As you undoubtedly know, humans are inherently social creatures. We need each other. We need to be able to tell the truth to each other, even if the news is difficult. So I recognize that you, Board members, are also human. And maybe your news was tough, maybe it was “look, folks, your beloved UVa is going under if we don’t do something drastic like offer online degrees.” Or maybe it was “Gosh, I don’t know how we’re going to be able to pay out your retirement benefits.” Maybe it was, “Faculty, we have to get you to bring in more grant money or teach more classes because the state is just not helping us out very much,” or “We need undergraduates to pay more tuition than they can afford because our funds are drying up” Or maybe it was – gasp – “Time to let go of some staff who are taking advantage of the system,” or “What if we reduce your hours?” or – God save us all – “We think the only option besides firing 20% of UVa employees is to sell millions more university brand t-shirts.”

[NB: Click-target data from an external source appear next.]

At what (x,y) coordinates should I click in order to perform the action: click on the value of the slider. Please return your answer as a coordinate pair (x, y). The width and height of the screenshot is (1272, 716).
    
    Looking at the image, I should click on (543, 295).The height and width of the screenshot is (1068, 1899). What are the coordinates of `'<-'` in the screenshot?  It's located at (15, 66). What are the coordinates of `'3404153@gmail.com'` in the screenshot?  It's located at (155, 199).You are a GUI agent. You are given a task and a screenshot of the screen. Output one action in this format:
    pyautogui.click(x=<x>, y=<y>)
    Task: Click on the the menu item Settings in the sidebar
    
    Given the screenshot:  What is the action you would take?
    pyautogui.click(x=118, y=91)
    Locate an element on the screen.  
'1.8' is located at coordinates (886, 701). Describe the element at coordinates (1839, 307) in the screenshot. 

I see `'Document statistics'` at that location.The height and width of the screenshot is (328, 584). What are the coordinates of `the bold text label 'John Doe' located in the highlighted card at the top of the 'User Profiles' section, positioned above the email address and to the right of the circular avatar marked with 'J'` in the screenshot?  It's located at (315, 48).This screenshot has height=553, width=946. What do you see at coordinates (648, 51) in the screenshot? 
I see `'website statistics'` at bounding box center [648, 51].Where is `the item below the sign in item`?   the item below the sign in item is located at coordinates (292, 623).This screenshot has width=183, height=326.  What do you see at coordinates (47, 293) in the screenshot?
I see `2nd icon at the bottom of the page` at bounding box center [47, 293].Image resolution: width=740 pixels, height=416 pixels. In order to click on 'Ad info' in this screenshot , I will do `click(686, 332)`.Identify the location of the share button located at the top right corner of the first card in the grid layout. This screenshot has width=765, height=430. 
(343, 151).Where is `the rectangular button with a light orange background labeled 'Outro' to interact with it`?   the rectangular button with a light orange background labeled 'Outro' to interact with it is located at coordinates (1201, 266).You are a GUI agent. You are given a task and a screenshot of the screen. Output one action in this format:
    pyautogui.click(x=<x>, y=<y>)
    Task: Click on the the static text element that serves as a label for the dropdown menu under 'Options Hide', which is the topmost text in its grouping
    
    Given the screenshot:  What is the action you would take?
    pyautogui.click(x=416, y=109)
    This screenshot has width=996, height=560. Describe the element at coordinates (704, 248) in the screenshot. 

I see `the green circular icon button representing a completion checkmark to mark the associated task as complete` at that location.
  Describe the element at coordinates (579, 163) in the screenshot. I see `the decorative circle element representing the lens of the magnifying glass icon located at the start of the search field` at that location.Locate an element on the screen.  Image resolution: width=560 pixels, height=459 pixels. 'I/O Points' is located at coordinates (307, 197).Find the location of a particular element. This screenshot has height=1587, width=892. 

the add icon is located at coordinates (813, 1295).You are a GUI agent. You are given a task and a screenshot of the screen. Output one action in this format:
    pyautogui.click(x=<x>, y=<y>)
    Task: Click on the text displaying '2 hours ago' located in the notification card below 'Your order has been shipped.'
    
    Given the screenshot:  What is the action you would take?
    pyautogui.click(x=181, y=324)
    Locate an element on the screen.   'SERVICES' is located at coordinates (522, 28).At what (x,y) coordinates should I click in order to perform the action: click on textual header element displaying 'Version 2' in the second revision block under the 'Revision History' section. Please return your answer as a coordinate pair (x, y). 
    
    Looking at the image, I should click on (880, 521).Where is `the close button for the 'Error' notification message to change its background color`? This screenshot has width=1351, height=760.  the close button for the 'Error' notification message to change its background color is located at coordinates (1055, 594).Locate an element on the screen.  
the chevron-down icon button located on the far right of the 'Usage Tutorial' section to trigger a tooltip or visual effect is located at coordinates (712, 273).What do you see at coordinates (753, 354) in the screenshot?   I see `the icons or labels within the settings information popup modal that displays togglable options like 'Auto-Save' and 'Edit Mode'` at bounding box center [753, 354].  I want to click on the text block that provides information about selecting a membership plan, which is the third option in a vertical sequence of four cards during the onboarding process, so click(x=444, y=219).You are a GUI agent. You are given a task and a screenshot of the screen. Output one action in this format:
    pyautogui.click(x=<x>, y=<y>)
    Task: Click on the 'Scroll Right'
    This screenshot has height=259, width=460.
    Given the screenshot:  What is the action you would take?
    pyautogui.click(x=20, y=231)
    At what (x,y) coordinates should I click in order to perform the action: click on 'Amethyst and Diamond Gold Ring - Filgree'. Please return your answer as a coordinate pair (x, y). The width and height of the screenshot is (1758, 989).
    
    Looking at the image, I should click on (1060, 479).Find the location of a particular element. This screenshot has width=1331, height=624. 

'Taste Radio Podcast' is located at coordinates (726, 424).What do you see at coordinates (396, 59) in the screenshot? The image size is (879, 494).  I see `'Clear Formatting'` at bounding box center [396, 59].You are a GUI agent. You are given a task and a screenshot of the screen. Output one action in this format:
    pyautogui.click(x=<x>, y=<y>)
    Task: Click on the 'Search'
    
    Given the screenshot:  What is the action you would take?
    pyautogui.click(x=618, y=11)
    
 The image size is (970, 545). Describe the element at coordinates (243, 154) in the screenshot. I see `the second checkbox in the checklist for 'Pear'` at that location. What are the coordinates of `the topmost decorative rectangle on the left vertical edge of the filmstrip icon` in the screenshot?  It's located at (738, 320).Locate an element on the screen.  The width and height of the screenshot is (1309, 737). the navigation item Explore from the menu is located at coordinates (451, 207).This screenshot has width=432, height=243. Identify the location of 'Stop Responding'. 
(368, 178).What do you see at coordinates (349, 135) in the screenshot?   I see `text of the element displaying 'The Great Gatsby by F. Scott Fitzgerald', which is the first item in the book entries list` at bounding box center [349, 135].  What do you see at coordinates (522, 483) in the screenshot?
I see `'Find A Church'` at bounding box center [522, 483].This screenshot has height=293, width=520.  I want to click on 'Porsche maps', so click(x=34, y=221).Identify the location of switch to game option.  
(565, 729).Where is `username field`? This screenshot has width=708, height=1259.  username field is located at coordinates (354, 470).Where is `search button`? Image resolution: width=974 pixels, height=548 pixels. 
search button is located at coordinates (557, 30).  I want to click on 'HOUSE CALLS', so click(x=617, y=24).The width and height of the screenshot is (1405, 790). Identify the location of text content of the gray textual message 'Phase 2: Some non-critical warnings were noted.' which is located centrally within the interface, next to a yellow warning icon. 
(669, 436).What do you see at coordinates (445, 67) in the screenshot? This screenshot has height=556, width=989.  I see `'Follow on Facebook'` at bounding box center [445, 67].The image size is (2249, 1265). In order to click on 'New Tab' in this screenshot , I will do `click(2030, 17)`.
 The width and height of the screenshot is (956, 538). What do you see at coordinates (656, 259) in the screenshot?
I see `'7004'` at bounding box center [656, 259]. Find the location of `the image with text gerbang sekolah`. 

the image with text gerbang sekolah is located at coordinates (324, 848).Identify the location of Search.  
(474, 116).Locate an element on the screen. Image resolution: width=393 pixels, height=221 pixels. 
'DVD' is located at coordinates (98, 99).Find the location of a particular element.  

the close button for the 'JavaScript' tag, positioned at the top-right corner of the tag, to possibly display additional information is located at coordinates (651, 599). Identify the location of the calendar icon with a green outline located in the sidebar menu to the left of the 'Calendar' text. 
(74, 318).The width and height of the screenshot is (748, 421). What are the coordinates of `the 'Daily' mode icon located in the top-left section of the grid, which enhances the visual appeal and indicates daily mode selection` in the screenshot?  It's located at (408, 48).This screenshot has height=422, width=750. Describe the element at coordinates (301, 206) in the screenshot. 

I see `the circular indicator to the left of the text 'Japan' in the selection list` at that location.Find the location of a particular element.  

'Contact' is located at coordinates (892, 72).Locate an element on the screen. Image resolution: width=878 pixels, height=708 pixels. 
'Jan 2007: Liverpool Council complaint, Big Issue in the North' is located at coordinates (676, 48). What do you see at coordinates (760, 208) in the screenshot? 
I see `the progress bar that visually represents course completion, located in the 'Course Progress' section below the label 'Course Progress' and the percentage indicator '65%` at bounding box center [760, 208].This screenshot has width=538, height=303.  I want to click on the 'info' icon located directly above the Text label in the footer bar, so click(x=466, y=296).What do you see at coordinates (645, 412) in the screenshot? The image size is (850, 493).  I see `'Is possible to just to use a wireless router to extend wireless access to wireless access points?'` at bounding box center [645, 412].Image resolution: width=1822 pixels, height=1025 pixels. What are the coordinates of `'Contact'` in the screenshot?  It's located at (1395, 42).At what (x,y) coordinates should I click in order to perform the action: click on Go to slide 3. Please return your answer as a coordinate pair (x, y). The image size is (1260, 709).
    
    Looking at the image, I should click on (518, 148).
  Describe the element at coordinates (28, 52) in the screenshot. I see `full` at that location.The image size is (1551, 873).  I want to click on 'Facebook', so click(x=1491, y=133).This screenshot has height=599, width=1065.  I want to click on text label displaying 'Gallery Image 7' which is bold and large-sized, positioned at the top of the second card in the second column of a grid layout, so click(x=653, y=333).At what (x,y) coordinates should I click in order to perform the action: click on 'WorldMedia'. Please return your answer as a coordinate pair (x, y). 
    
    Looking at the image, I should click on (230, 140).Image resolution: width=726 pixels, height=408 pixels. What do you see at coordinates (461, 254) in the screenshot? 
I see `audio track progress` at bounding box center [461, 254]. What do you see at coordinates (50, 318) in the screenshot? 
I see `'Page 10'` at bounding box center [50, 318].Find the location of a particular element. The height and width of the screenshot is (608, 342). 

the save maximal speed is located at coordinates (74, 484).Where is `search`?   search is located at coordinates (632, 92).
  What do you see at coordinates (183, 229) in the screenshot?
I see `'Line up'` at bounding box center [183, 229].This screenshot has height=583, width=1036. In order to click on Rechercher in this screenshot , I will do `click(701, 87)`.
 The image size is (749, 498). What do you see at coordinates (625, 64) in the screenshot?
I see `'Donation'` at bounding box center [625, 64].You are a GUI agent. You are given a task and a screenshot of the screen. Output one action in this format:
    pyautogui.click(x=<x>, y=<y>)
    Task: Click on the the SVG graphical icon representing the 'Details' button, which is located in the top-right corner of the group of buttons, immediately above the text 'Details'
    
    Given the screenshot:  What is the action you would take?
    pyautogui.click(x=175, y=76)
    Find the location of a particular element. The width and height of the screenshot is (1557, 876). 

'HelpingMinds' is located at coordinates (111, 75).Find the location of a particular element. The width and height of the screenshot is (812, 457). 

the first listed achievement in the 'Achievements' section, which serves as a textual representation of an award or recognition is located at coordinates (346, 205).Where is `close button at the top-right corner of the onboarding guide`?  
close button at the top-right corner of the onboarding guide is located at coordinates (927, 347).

If those are the options, let’s talk about them. While we may not be wealthy land developers or political appointees, we are adults and we can handle it. We know that our country and our state and its institutions are pressed for cash. And we can certainly handle/face/confront/resolve (or whatever business-school lingo you would like to use), the problem a lot better if you communicate about it, instead of doing urgent backroom dealings without consulting anyone with an opinion other than your own.
The way you went about removing our president suggests you have little respect for openness, honesty, or due process. And so, to use your own words, would it be too much to ask that we “mutually agree” on your collective resignation?